Desde México
Fecha: 10/Nov.2014
El Estado es
"Esencialmente" Ineficiente
Alberto
Medina Méndez
Afirmar que el
Estado es "esencialmente" ineficiente puede resultar una afirmación
algo audaz para muchos, pero solo se trata de una mera descripción bastante
concordante con lo que muestra el presente.
Es importante
no caer en la trampa que proponen los que se sienten a gusto equiparando la
realidad con sus propias utopías. No es razonable discutir intentando poner en
un plano de igualdad, una evidencia de la vida cotidiana con esa entelequia con
la que sueñan los mismos que dicen que el problema son los protagonistas de la
historia y no la estructura conceptual sobre la que se edifica cierta visión
ilusoria.
Los defensores
de la idea del Estado eficiente dicen que existen sobrados ejemplos en la
actualidad de naciones que han llevado adelante proyectos exitosos que permiten
dejar atrás las recurrentes críticas a las eternas deficiencias que se
describen con lujo de detalles.
Lo cierto es
que esos países que parecen victoriosos en esta batalla por conseguir esa
fantasía, son buenos ejemplos gracias a un proceso de comparación superficial
con otros efectivamente peores como los que se conocen tan frecuentemente en
estas latitudes. Se trata, en todo caso, de una mirada relativa, que elogia
exageradamente desempeños considerados aceptables respecto de otros claramente
desafortunados.
Es solo una
cuestión de matices, pero no de fondo. El Estado y la eficiencia son conceptos
absolutamente contrapuestos, definitivamente incompatibles, que no tienen
consonancia alguna. Tal vez para profundizar la discusión sea necesario
recordar que la eficiencia está directamente asociada a "conseguir un
propósito empleando los medios idóneos" y se debería partir desde allí si
se quiere analizar el asunto con seriedad y sin apasionamientos excesivos.
El Estado
dispone habitualmente de administradores circunstanciales, simples operadores
del sistema, que en general son los que han superado ciertos procedimientos de
selección, que en el mejor de los casos son representantes elegidos por el
mandato popular en las democracias más desarrolladas, y en otros ni siquiera
bajo esa modalidad, sino bajo las reglas de esquemas mas autoritarios y
arbitrarios.
En todos los
casos, los que toman decisiones son personas que administran un patrimonio
ajeno, bienes que son de todos los ciudadanos de una jurisdicción, dineros de
cada habitante local.
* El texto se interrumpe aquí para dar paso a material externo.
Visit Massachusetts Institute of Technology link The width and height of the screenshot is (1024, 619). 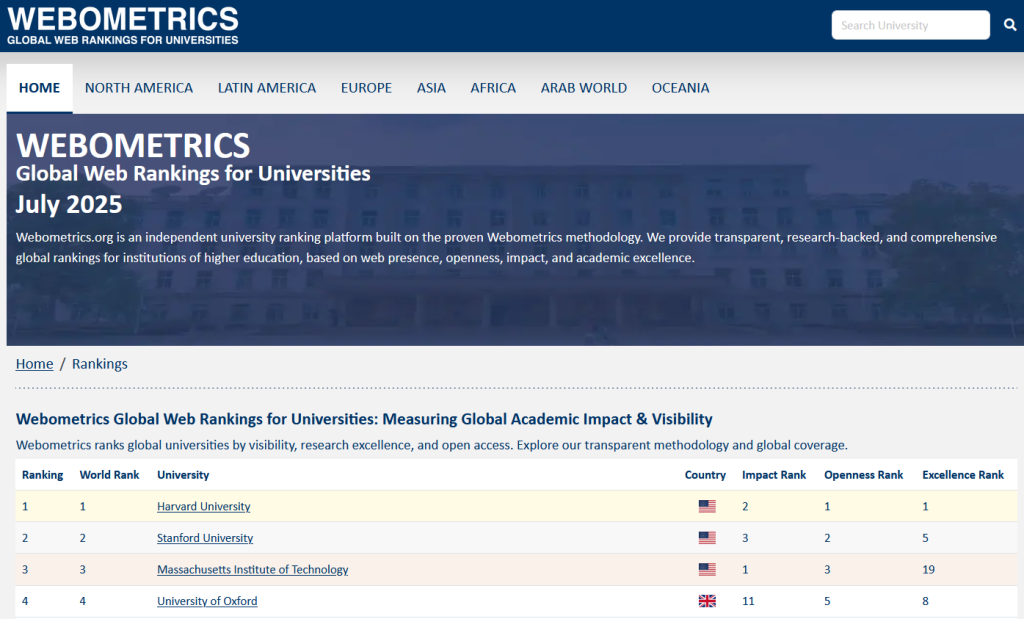tap(253, 570)
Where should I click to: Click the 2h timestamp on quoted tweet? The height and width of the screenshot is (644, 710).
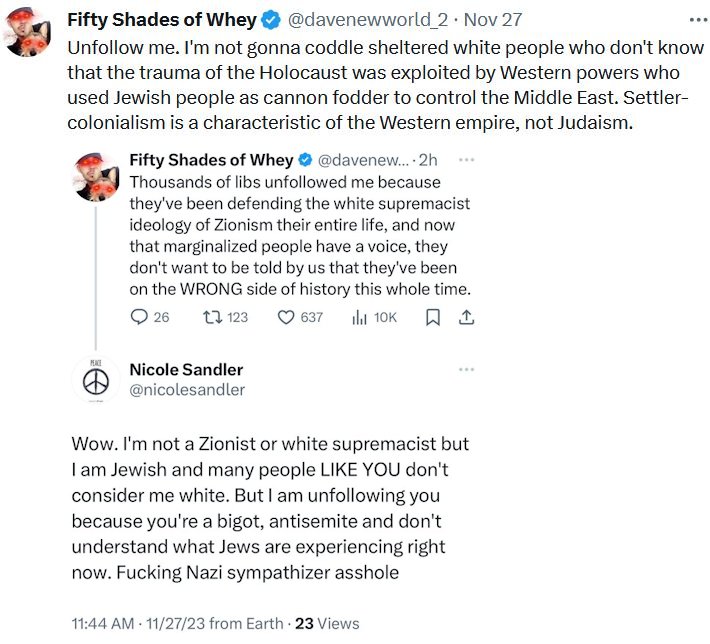(x=429, y=160)
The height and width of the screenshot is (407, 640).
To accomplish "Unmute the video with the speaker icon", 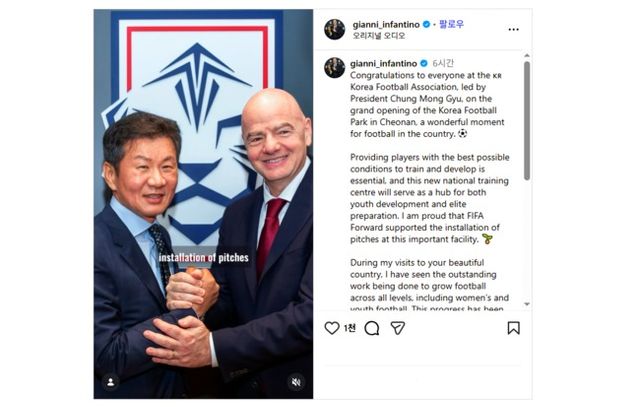I will coord(296,382).
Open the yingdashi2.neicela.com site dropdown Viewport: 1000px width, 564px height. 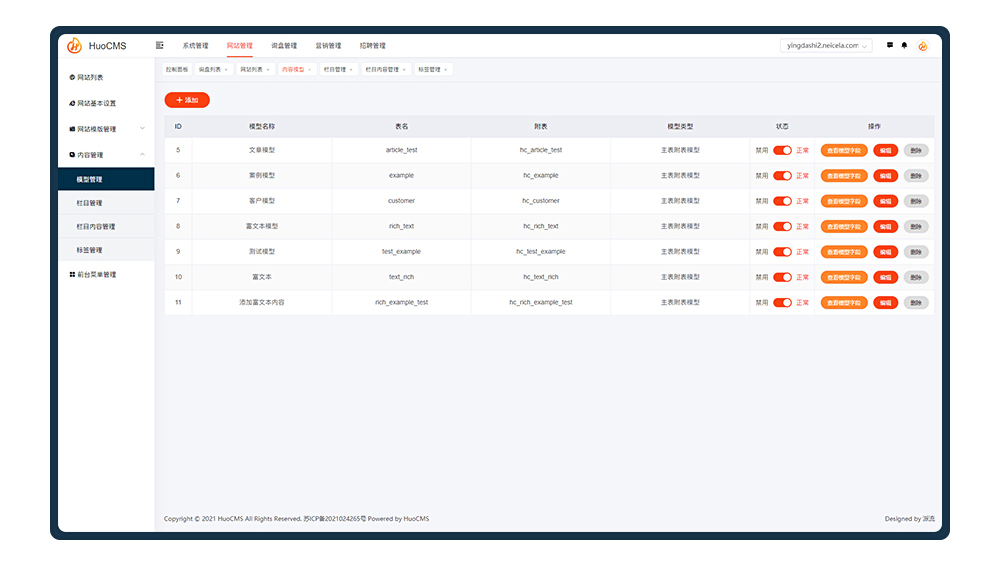[x=826, y=45]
A la hora de orientar esos recursos, aun mediando la
buena fe, la mejor de las intenciones y un espíritu saludable, se cae
inevitablemente en cierta injusticia.
No es que en
el sector privado eso no pueda suceder. También allí se toman determinaciones
inadecuadas y se cometen errores, muchas veces groseros. La diferencia pasa por
quien paga los costos de esos desaciertos.
Cuando algo
sale mal y están involucrados solo privados,
pues se trata de decisiones que se han tomado asumiendo la existencia de
riesgos y los costos de esas cuestiones las pagan solo los individuos
involucrados.
Ahora cuando
esas decisiones equivocadas se incurren en el ámbito estatal, los disparates
los pagan todos los ciudadanos. Eso significa que cada individuo deberá
trabajar más para que nuevamente le sean quitados más recursos ganados con su
esfuerzo vía más impuestos, endeudamiento o emisión monetaria.
Los criterios
de eficiencia tienen que ver con ideas relacionadas a la austeridad, al
lucro y a la humana necesidad de solo
gastar con la visión de maximizar utilidades. Al menos así se razona en el
medio privado, y hasta en el estrictamente individual y familiar. No es que se
trate de un mecanismo infalible, de hecho no siempre sale bien, pero cuando
alguien falla el que paga los costos también es ese operador particular y no
todos.
En el sector
estatal, la austeridad es un concepto casi siempre ausente. A la hora de
elegir, de erogar y comprar, no necesariamente se tomarán decisiones como en el
sector privado. Se incurrirán probablemente en excesos, lujos superfluos y
privilegios que ni se justifican. A cambio de eso se obtendrá un resultado de
menor jerarquía, que insume más recursos de los necesarios, al menos si se toma
como referencia el criterio con el que se hubiera manejado una inversión
llevada adelante con dinero propio.
Al final del
camino, la discusión conducente solo debería pasar por minimizar los niveles de
ineficiencia. Pero se debe asumir previamente esa ineficiencia intrínseca del
Estado, propia de su esencia, que forma parte de sus entrañas más profundas y
que no debe ser negada para poder operar adecuadamente. La tarea pasa por
atenuar el impacto de esos despilfarros, acotar lo improcedente e incorporar
cierta dosis de racionalidad.
No es que no
exista forma alguna de lograr parcialmente resultados alentadores. Pero algunos
ingredientes son imprescindibles para conseguirlo. La transparencia en el uso
de los recursos, la publicación de los actos de gobierno, la información
abundante y al alcance de los ciudadanos, permite disminuir el costado negativo
de esta innegable realidad.
Los procesos
abiertos de información, evitan parte de la corrupción estructural y reducen la
chance de que el funcionario de turno seleccione caminos con absoluta
discrecionalidad. Se debe trabajar mucho en esta cuestión, pero resulta
indispensable entender el problema con claridad y asumir definitivamente que el
Estado es esencialmente ineficiente.